Appello di Marinangeli: la guardia resti alta

20 Settembre 2021

Il primario di Terapia intensiva Covid: «Contagi in aumento, necessari mascherine e distanziamento»

L’AQUILA. «Non dobbiamo abbassare la guardia nei confronti del virus. Anche chi è vaccinato deve continuare a rispettare le regole, poiché solo continuando ad indossare la mascherina e mantenendo il distanziamento riusciremo ad evitare la circolazione del virus e delle varianti». È il monito del professor Franco Marinangeli, direttore del reparto di Terapia intensiva Covid dell’ospedale San Salvatore dell’Aquila. Per il medico, infatti, l’aumento dei contagi che si sta registrando negli ultimi giorni anche in provincia dell’Aquila è dovuto proprio a un abbassamento della guardia nei confronti del virus soprattutto da parte di chi ha completato la vaccinazione contro il Covid. Comportamenti che stanno favorendo la diffusione del contagio.
«Chi è vaccinato contro il virus», prosegue Marinangeli, «deve ricordare che non ha una protezione totale, ma è coperto al 95 per cento. E che può essere un veicolo di contagio: ovvero può trasportare il virus con il rischio di infettare parenti e amici anche fragili o che magari non possono accedere alla vaccinazione per diversi motivi. Tutti e dico tutti», sottolinea il direttore del reparto di Terapia intensiva Covid dell’ospedale San Salvatore, «devono continuare ad osservare le solite regole che tutti conoscono: lavare spesso le mani, rispettare la distanza di sicurezza, proteggere le persone vulnerabili, indossare la mascherina e prediligere attività all’aria aperta». Il medico intende però specificare che l’aumento dei contagi in questo momento non è direttamente proporzionale alla gravità dei casi in quanto non ha un incremento sulle Terapie intensive.
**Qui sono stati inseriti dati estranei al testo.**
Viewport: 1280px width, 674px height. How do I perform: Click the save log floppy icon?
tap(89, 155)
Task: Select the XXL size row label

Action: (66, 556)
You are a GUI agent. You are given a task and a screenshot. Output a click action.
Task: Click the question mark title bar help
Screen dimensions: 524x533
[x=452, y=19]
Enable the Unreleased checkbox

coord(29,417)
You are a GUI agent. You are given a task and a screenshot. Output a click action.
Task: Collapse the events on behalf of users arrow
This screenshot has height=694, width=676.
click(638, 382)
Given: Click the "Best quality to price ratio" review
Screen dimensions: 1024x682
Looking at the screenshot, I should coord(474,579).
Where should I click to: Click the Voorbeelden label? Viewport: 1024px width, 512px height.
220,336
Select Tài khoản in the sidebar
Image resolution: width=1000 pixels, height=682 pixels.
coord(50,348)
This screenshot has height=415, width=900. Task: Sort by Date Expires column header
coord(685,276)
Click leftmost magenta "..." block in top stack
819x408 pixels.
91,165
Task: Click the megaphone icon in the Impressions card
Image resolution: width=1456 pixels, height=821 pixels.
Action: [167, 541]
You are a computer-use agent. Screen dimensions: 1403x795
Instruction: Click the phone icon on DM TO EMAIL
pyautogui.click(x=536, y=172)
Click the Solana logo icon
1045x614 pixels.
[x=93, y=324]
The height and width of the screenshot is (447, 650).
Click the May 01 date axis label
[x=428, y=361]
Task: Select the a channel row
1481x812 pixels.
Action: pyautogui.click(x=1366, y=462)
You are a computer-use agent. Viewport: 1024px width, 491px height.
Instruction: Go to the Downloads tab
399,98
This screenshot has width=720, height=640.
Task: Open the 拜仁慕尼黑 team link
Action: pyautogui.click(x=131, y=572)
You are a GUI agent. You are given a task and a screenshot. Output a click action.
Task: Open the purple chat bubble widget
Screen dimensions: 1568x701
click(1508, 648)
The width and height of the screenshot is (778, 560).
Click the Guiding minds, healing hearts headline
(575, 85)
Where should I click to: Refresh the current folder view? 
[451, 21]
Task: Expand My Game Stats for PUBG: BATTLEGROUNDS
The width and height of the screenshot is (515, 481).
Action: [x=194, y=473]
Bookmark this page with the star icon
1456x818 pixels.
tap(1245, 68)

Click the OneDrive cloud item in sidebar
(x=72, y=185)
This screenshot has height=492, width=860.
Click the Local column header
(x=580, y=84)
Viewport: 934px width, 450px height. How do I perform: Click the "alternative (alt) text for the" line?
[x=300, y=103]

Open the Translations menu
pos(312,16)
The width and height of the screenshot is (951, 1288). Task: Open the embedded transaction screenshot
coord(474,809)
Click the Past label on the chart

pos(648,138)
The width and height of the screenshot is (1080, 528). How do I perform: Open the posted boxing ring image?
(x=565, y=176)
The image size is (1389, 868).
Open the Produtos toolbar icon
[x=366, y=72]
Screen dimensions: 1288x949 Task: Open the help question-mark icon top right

È l’effetto dei vaccini che comunque proteggono dallo sviluppo di una forma grave di infezione. Per questo Marinageli continua nella sua campagna di sensibilizzazione alla vaccinazione degli incerti, così come dei no vax convinti. Quanto alla situazione ospedaliera «attualmente sono due i pazienti ricoverati in Terapia intensiva arrivati in reparto dopo ferragosto, si tratta di persone che non sono vaccinate. Di recente solo una persona vaccinata è finita in Terapia intensiva, ma il suo era un quadro clinico fragile. Tuttavia anche per due soli pazienti siamo costretti a tenere aperto il reparto sottraendo risorse importanti ad altri servizi ospedalieri. Le persone vaccinate che si contagiano», precisa Marinangeli, «al massimo finiscono per essere ricoverate a Malattie infettive. Sono al sicuro dal fatto di sviluppare una forma grave, ma questo non vuol dire che devono abbassare la guardia: c’è necessità di attenzione». (f.d.m.)